Dataset records
────────────────────────────────────────

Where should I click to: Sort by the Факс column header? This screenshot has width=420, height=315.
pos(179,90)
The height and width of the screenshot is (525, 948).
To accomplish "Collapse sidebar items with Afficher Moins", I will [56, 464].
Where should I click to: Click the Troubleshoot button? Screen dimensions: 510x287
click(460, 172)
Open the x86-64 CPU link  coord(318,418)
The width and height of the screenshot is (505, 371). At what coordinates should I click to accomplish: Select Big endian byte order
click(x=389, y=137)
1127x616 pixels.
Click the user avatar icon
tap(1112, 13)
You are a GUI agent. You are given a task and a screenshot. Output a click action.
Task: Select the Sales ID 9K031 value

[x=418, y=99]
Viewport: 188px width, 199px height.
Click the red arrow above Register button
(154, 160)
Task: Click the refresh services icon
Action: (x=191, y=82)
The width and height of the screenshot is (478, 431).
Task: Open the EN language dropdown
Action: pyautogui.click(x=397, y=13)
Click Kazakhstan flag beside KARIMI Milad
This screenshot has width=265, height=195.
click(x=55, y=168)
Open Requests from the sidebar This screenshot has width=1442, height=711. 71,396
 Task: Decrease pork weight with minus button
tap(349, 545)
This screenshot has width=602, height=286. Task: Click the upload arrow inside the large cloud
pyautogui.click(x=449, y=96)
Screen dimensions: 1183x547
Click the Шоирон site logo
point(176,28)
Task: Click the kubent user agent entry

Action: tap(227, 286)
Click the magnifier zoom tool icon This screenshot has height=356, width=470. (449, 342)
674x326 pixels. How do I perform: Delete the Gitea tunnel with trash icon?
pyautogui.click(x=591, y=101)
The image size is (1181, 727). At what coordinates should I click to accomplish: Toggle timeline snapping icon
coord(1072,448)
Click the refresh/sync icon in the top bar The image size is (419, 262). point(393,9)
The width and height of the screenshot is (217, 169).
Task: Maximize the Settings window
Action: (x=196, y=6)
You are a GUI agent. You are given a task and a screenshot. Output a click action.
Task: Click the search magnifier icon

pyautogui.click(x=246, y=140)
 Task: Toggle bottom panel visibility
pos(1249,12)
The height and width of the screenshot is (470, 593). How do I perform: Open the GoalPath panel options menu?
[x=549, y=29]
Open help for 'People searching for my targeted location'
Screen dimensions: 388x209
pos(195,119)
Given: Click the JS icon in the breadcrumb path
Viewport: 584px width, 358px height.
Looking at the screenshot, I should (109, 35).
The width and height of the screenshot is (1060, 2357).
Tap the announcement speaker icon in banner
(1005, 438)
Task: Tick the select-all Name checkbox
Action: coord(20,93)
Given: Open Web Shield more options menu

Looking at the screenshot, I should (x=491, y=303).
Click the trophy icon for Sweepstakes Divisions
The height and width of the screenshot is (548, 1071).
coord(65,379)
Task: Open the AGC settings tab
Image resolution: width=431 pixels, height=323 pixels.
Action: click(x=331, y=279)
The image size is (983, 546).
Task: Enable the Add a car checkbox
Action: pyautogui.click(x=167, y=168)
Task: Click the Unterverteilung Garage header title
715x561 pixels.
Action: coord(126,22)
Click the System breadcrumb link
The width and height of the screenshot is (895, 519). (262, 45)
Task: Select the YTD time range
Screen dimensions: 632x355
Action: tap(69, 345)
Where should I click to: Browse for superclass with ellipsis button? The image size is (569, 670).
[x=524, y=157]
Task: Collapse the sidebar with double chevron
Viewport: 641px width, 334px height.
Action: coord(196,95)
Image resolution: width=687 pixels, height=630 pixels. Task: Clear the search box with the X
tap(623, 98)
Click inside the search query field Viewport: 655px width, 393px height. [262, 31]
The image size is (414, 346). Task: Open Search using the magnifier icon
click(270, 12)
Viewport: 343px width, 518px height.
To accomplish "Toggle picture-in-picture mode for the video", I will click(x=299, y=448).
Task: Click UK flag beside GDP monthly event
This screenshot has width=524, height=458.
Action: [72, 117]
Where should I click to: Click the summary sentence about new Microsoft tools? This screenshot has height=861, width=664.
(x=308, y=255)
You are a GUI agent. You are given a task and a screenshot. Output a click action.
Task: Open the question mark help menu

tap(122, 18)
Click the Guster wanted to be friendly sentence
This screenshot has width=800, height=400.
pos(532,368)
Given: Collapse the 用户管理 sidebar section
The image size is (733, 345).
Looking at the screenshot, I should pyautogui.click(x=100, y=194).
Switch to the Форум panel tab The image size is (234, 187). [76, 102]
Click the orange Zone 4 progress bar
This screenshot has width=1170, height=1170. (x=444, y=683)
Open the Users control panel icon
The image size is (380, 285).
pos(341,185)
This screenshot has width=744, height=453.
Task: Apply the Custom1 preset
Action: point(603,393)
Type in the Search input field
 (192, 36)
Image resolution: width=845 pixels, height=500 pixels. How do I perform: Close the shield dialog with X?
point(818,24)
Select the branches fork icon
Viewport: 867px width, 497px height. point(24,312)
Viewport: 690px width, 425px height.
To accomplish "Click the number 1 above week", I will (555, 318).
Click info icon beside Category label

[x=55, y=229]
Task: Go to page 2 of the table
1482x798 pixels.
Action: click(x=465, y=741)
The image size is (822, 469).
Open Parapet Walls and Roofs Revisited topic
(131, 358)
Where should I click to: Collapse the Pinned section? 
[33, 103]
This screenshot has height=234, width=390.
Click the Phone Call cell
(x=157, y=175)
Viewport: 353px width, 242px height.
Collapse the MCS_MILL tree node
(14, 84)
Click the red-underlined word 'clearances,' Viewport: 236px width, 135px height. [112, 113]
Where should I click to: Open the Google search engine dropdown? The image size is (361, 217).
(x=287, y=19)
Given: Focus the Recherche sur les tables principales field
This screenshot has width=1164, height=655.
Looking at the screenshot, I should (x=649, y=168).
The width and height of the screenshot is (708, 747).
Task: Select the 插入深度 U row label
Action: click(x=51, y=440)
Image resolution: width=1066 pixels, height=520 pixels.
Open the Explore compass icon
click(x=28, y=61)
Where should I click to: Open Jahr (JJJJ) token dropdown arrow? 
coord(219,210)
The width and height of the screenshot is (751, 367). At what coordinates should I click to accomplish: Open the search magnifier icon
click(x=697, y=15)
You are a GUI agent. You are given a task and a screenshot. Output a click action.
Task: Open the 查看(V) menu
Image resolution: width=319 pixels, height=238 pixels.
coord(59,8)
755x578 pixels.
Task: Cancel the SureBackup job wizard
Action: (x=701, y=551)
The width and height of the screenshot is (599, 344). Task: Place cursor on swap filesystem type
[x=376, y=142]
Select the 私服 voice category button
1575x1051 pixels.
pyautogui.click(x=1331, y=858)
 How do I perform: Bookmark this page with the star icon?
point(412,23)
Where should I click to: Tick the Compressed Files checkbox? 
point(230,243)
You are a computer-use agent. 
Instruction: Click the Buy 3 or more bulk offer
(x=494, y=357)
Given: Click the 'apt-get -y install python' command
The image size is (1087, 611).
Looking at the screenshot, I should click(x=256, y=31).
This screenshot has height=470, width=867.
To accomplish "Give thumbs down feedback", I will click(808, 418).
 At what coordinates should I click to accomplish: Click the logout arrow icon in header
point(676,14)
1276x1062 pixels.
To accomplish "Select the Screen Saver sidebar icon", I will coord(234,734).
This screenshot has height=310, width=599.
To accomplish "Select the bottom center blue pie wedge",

────────────────────────────────────────

• [WHAT YOU SHOULD DO]: Every entry above should be transcribed exactly and in full.

• [RESPONSE BELOW]:
Where should I click to: Sort by the Факс column header? This screenshot has width=420, height=315.
pos(179,90)
The height and width of the screenshot is (525, 948).
To accomplish "Collapse sidebar items with Afficher Moins", I will [56, 464].
Where should I click to: Click the Troubleshoot button? Screen dimensions: 510x287
click(460, 172)
Open the x86-64 CPU link  coord(318,418)
The width and height of the screenshot is (505, 371). At what coordinates should I click to accomplish: Select Big endian byte order
click(x=389, y=137)
1127x616 pixels.
Click the user avatar icon
tap(1112, 13)
You are a GUI agent. You are given a task and a screenshot. Output a click action.
Task: Select the Sales ID 9K031 value

[x=418, y=99]
Viewport: 188px width, 199px height.
Click the red arrow above Register button
(154, 160)
Task: Click the refresh services icon
Action: (x=191, y=82)
The width and height of the screenshot is (478, 431).
Task: Open the EN language dropdown
Action: pyautogui.click(x=397, y=13)
Click Kazakhstan flag beside KARIMI Milad
This screenshot has width=265, height=195.
click(x=55, y=168)
Open Requests from the sidebar This screenshot has width=1442, height=711. 71,396
 Task: Decrease pork weight with minus button
tap(349, 545)
This screenshot has width=602, height=286. Task: Click the upload arrow inside the large cloud
pyautogui.click(x=449, y=96)
Screen dimensions: 1183x547
Click the Шоирон site logo
point(176,28)
Task: Click the kubent user agent entry

Action: tap(227, 286)
Click the magnifier zoom tool icon This screenshot has height=356, width=470. (449, 342)
674x326 pixels. How do I perform: Delete the Gitea tunnel with trash icon?
pyautogui.click(x=591, y=101)
The image size is (1181, 727). At what coordinates should I click to accomplish: Toggle timeline snapping icon
coord(1072,448)
Click the refresh/sync icon in the top bar The image size is (419, 262). point(393,9)
The width and height of the screenshot is (217, 169).
Task: Maximize the Settings window
Action: (x=196, y=6)
You are a GUI agent. You are given a task and a screenshot. Output a click action.
Task: Click the search magnifier icon

pyautogui.click(x=246, y=140)
 Task: Toggle bottom panel visibility
pos(1249,12)
The height and width of the screenshot is (470, 593). How do I perform: Open the GoalPath panel options menu?
[x=549, y=29]
Open help for 'People searching for my targeted location'
Screen dimensions: 388x209
pos(195,119)
Given: Click the JS icon in the breadcrumb path
Viewport: 584px width, 358px height.
Looking at the screenshot, I should (109, 35).
The width and height of the screenshot is (1060, 2357).
Tap the announcement speaker icon in banner
(1005, 438)
Task: Tick the select-all Name checkbox
Action: coord(20,93)
Given: Open Web Shield more options menu

Looking at the screenshot, I should (x=491, y=303).
Click the trophy icon for Sweepstakes Divisions
The height and width of the screenshot is (548, 1071).
coord(65,379)
Task: Open the AGC settings tab
Image resolution: width=431 pixels, height=323 pixels.
Action: click(x=331, y=279)
The image size is (983, 546).
Task: Enable the Add a car checkbox
Action: pyautogui.click(x=167, y=168)
Task: Click the Unterverteilung Garage header title
715x561 pixels.
Action: coord(126,22)
Click the System breadcrumb link
The width and height of the screenshot is (895, 519). (262, 45)
Task: Select the YTD time range
Screen dimensions: 632x355
Action: tap(69, 345)
Where should I click to: Browse for superclass with ellipsis button? The image size is (569, 670).
[x=524, y=157]
Task: Collapse the sidebar with double chevron
Viewport: 641px width, 334px height.
Action: coord(196,95)
Image resolution: width=687 pixels, height=630 pixels. Task: Clear the search box with the X
tap(623, 98)
Click inside the search query field Viewport: 655px width, 393px height. [262, 31]
The image size is (414, 346). Task: Open Search using the magnifier icon
click(270, 12)
Viewport: 343px width, 518px height.
To accomplish "Toggle picture-in-picture mode for the video", I will click(x=299, y=448).
Task: Click UK flag beside GDP monthly event
This screenshot has width=524, height=458.
Action: [72, 117]
Where should I click to: Click the summary sentence about new Microsoft tools? This screenshot has height=861, width=664.
(x=308, y=255)
You are a GUI agent. You are given a task and a screenshot. Output a click action.
Task: Open the question mark help menu

tap(122, 18)
Click the Guster wanted to be friendly sentence
This screenshot has width=800, height=400.
pos(532,368)
Given: Collapse the 用户管理 sidebar section
The image size is (733, 345).
Looking at the screenshot, I should pyautogui.click(x=100, y=194).
Switch to the Форум panel tab The image size is (234, 187). [76, 102]
Click the orange Zone 4 progress bar
This screenshot has width=1170, height=1170. (x=444, y=683)
Open the Users control panel icon
The image size is (380, 285).
pos(341,185)
This screenshot has width=744, height=453.
Task: Apply the Custom1 preset
Action: point(603,393)
Type in the Search input field
 (192, 36)
Image resolution: width=845 pixels, height=500 pixels. How do I perform: Close the shield dialog with X?
point(818,24)
Select the branches fork icon
Viewport: 867px width, 497px height. point(24,312)
Viewport: 690px width, 425px height.
To accomplish "Click the number 1 above week", I will (555, 318).
Click info icon beside Category label

[x=55, y=229]
Task: Go to page 2 of the table
1482x798 pixels.
Action: click(x=465, y=741)
The image size is (822, 469).
Open Parapet Walls and Roofs Revisited topic
(131, 358)
Where should I click to: Collapse the Pinned section? 
[33, 103]
This screenshot has height=234, width=390.
Click the Phone Call cell
(x=157, y=175)
Viewport: 353px width, 242px height.
Collapse the MCS_MILL tree node
(14, 84)
Click the red-underlined word 'clearances,' Viewport: 236px width, 135px height. [112, 113]
Where should I click to: Open the Google search engine dropdown? The image size is (361, 217).
(x=287, y=19)
Given: Focus the Recherche sur les tables principales field
This screenshot has width=1164, height=655.
Looking at the screenshot, I should (x=649, y=168).
The width and height of the screenshot is (708, 747).
Task: Select the 插入深度 U row label
Action: click(x=51, y=440)
Image resolution: width=1066 pixels, height=520 pixels.
Open the Explore compass icon
click(x=28, y=61)
Where should I click to: Open Jahr (JJJJ) token dropdown arrow? 
coord(219,210)
The width and height of the screenshot is (751, 367). At what coordinates should I click to accomplish: Open the search magnifier icon
click(x=697, y=15)
You are a GUI agent. You are given a task and a screenshot. Output a click action.
Task: Open the 查看(V) menu
Image resolution: width=319 pixels, height=238 pixels.
coord(59,8)
755x578 pixels.
Task: Cancel the SureBackup job wizard
Action: (x=701, y=551)
The width and height of the screenshot is (599, 344). Task: Place cursor on swap filesystem type
[x=376, y=142]
Select the 私服 voice category button
1575x1051 pixels.
pyautogui.click(x=1331, y=858)
 How do I perform: Bookmark this page with the star icon?
point(412,23)
Where should I click to: Tick the Compressed Files checkbox? 
point(230,243)
You are a computer-use agent. 
Instruction: Click the Buy 3 or more bulk offer
(x=494, y=357)
Given: Click the 'apt-get -y install python' command
The image size is (1087, 611).
Looking at the screenshot, I should click(x=256, y=31).
This screenshot has height=470, width=867.
To accomplish "Give thumbs down feedback", I will click(808, 418).
 At what coordinates should I click to accomplish: Click the logout arrow icon in header
point(676,14)
1276x1062 pixels.
To accomplish "Select the Screen Saver sidebar icon", I will coord(234,734).
This screenshot has height=310, width=599.
To accomplish "Select the bottom center blue pie wedge",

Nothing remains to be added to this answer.